Create `tokenizer.py` implementing a subclass of `PreTrainedTokenizer`, say MyChessTokenizer.

**Build the vocabulary:**

One possibility is to look at the dataset, but it's by far not the only option:

```python
from datasets import load_dataset
import json

dataset = load_dataset("dlouapre/lichess_2025-01_1M", split="train")
vocab = {"[PAD]": 0, "[BOS]": 1, "[EOS]": 2, "[UNK]": 3}
for game in dataset:
    for move in game["text"].split():
        if move not in vocab:
            vocab[move] = len(vocab)
with open("vocab.json", "w") as f:
    json.dump(vocab, f, indent=2)
```

### Step 2: Build Your Model

Create `model.py` implementing a subclass of `PreTrainedModel`, say MyChessModel, and a config class, say MyChessConfig.

**Tips:**
- Use weight tying to save parameters.
- Keep the vocabulary small.
- 4-6 transformer layers is usually enough.

### Step 3: Training

Create `train.py` to train your model:
```python
from model import MyChessConfig, MyChessModel
from tokenizer import MyChessTokenizer
from datasets import load_dataset
from transformers import Trainer, TrainingArguments

tokenizer = MyChessTokenizer(vocab_file="vocab.json")
config = MyChessConfig(vocab_size=tokenizer.vocab_size, n_embd=128, n_layer=4, n_head=4)
model = MyChessModel(config)

dataset = load_dataset("dlouapre/lichess_2025-01_1M", split="train")
def tokenize_function(examples):
    return tokenizer(examples["text"], truncation=True, max_length=256, padding="max_length")
tokenized_dataset = dataset.map(tokenize_function, batched=True)

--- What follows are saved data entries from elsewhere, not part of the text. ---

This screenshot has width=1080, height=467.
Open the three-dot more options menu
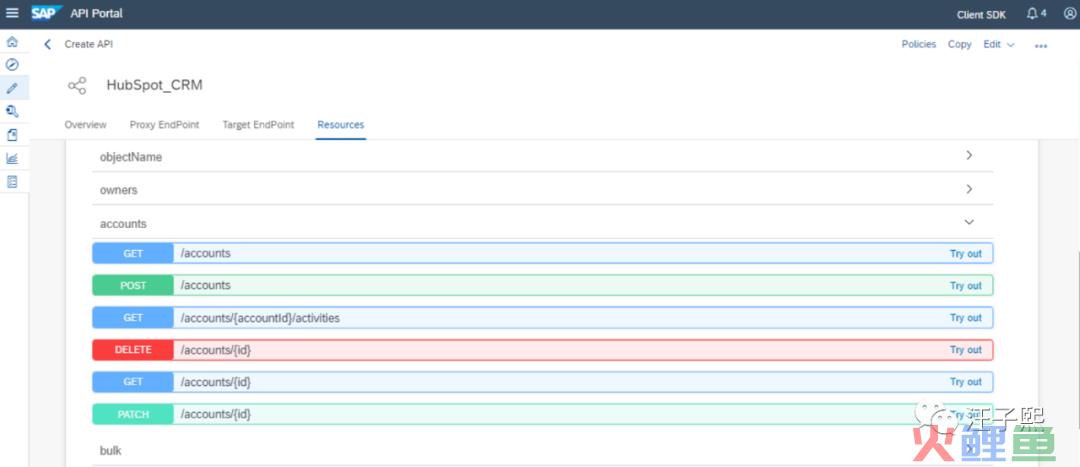click(x=1041, y=46)

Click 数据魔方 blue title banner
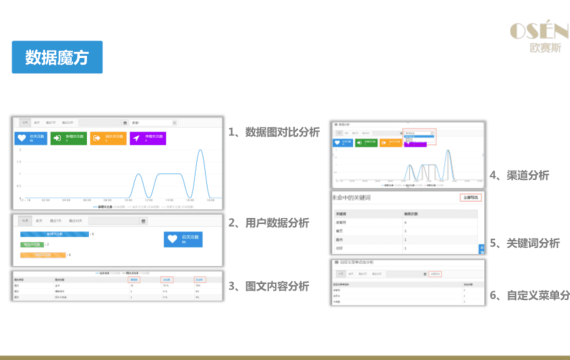click(x=57, y=57)
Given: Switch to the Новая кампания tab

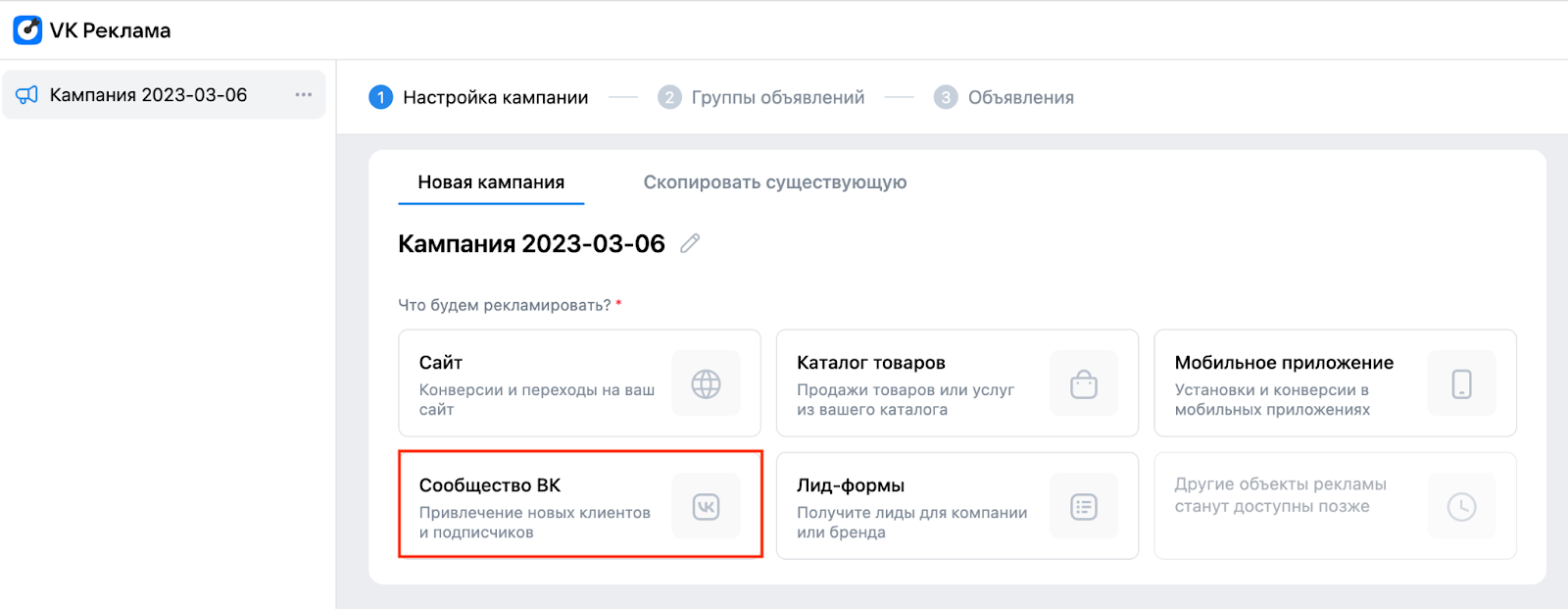Looking at the screenshot, I should 491,182.
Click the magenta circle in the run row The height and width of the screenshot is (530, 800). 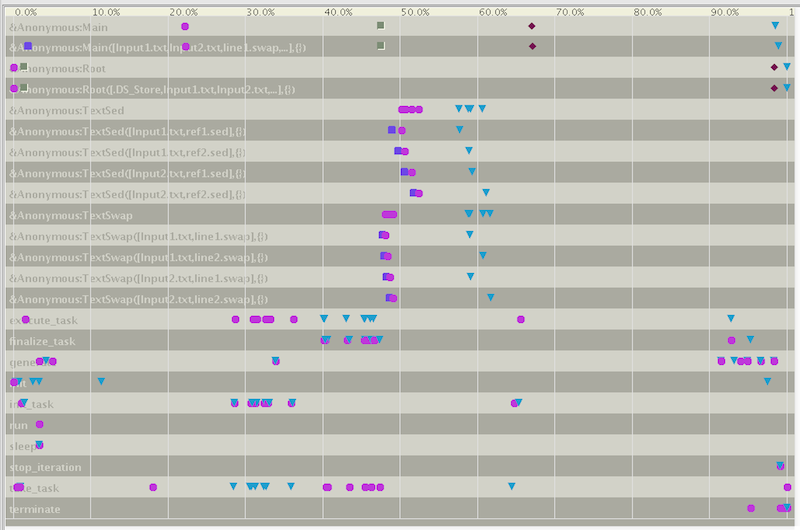(x=39, y=425)
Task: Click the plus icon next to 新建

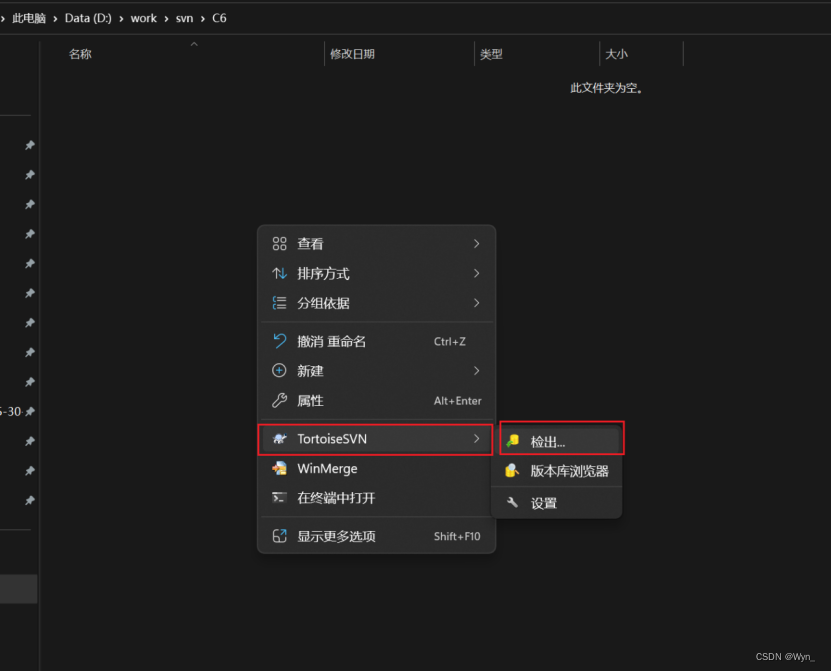Action: point(280,371)
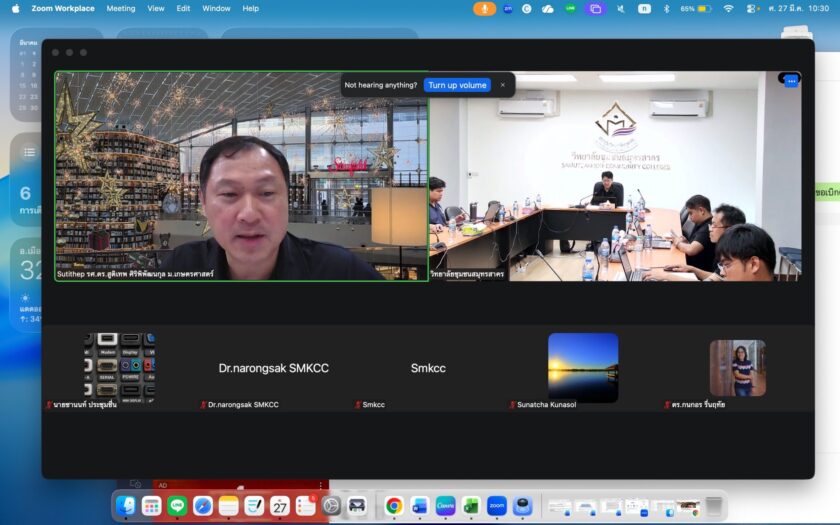Image resolution: width=840 pixels, height=525 pixels.
Task: Select Sunatcha Kunasol's sunset video thumbnail
Action: [583, 368]
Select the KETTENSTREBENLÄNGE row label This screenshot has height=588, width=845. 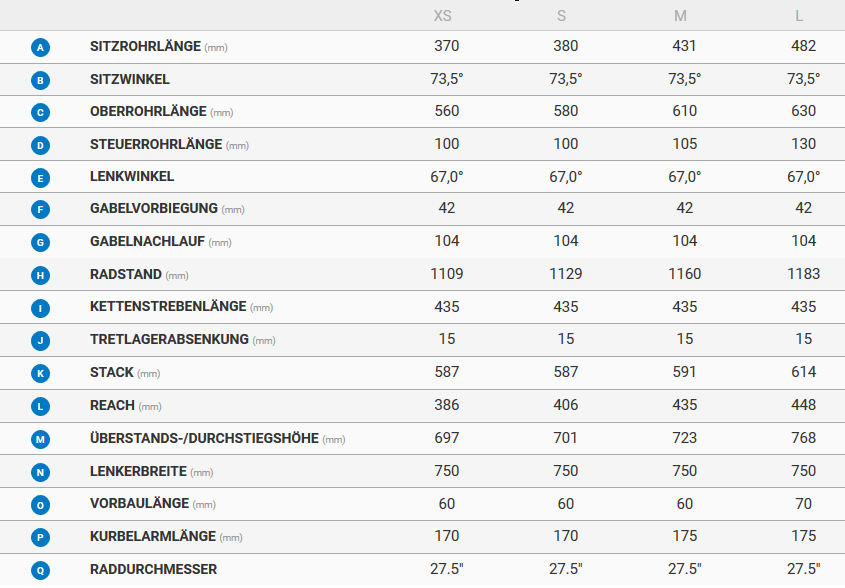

training_args = TrainingArguments(
    output_dir="./my_model",
    num_train_epochs=3,
    per_device_train_batch_size=32,
    learning_rate=5e-4,
    save_steps=1000,
    logging_steps=100,
)
trainer = Trainer(model=model, args=training_args, train_dataset=tokenized_dataset)
trainer.train()
model.save_pretrained("./my_model/final")
tokenizer.save_pretrained("./my_model/final")
```

### Step 4: Prepare for Submission

Your model directory (`my_model/final/`) **must** contain:
```
config.json           # Model configuration
model.safetensors     # Model weights
tokenizer_config.json # Tokenizer configuration
vocab.json            # Vocabulary
model.py              # Your model class
tokenizer.py          # Your tokenizer class
```

#### Add `auto_map` for remote loading
Edit `config.json`:
```json
  "auto_map": {
    "AutoConfig": "model.MyChessConfig",
    "AutoModelForCausalLM": "model.MyChessModel"
  }
```
Edit `tokenizer_config.json`:
```json
  "auto_map": {
    "AutoTokenizer": "tokenizer.MyChessTokenizer"
  }
```
Or do it programmatically:
```python
model.config.auto_map = {
    "AutoConfig": "model.MyChessConfig",
    "AutoModelForCausalLM": "model.MyChessModel",
}
tokenizer.register_for_auto_class("AutoTokenizer")
model.save_pretrained("./my_model/final")
tokenizer.save_pretrained("./my_model/final")
import shutil
shutil.copy("model.py", "./my_model/final/model.py")
shutil.copy("tokenizer.py", "./my_model/final/tokenizer.py")
```

---

### Step 5: Local Evaluation (Recommended)

Before submitting, evaluate your model locally:
```bash
python -m src --model ./my_model/final
```
This runs the same evaluation as the leaderboard (500 moves, deterministic seed).

---

### Step 6: Submit

Submit your model to the leaderboard:
```bash
python submit.py --model_path ./my_model/final --model_name your-model-name
```
The script will:
- Validate all required files
- Check auto_map
- Count parameters
- Log you into HuggingFace (if needed)
- Upload to the LLM-course organization

---

## 5. Evaluation & Leaderboard

After submission, go to the [Chess Challenge Arena](https://huggingface.co/spaces/LLM-course/Chess1MChallenge) to run evaluation.

**Evaluation steps:**
1. Parameter check (<1M)
2. Security check (no python-chess for move filtering)
3. 500 moves against a deterministic opponent
4. 3 retries per move (greedy, then sampling)
5. Scoring: legal move rate (first try and with retries)

**Scoring Table:**
| Metric | Description |
|--------|-------------|
| **Legal Rate (1st try)** | % of moves legal on first attempt |
| **Legal Rate (with retries)** | % of moves legal within 3 attempts |

**Target:** >90% legal rate = excellent

---

## 6. Example Solution

See `example_solution/` for a full working reference:
- `model.py`, `tokenizer.py`, `train.py`, `data.py`

---